The causality dilemma has puzzled mankind since ancient times. Kevin Wang and his team at Stanford University now address a molecular equivalent of the chicken and egg question: “Does gene structure come before gene expression, or does gene expression beget structure?”

Wang had been interested in the structure versus function question since his days as a postdoctoral fellow, when he studied how noncoding RNAs stabilize active chromatin. To determine the causal link between chromatin structure and transcription, Wang asked whether he could form a loop between two loci and induce expression.

To answer this question, he first needed a method to trigger chromatin looping. Wang recalls that TALEs were the latest option for genome engineering at the time, but he did not pursue these tools, because their repetitive design proved to be too complicated for his purpose. He did not have to wait too long for a much easier approach. “When CRISPR came out, we thought it was a nice targeted method to do exactly what we wanted.”
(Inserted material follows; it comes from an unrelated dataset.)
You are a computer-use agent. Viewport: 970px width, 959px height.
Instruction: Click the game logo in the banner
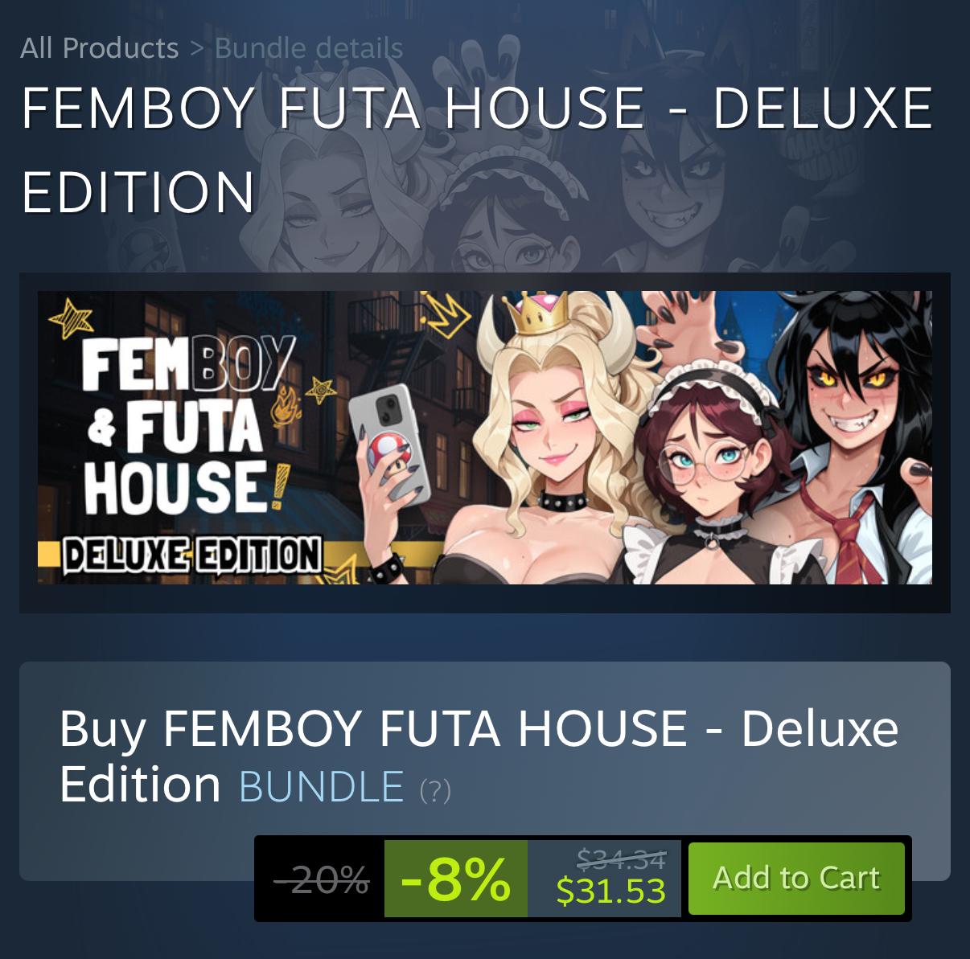pos(190,426)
In efforts led by graduate student Stefanie Morgan, the team developed CLOuD9 (chromatin loop reorganization using CRISPR–dCas9) to establish new chromatin loops. The researchers used orthogonal Streptococcus pyogenes and Staphylococcus aureus Cas9 species fused to dimerization domains and targeted them to the chromosomal loci they wished to bring together. They induced dimerization of the Cas9 proteins via abscisic acid (ABA), a plant hormone.

It took the team a few rounds of trial and error to optimize CLOuD9 in cultured cells and to decide on the right dimerizer; the advantage of ABA, besides its being cheap and biologically inert, is that it is part of an animal's diet. Eventually Wang wants to move the technology into animals and simply trigger dimerization via food.

The researchers first targeted the well-studied β-globin locus in a leukemia cell line that predominantly expresses fetal γ-globin over adult β-globin. By bringing the β-globin locus together with its distal locus control region they robustly increased β-globin expression. Intriguingly, the same induced chromatin contacts in a human kidney cell line did not affect b-globin gene expression. “This is important,” says Wang, “because it shows that loop formation only matters in a particular context.”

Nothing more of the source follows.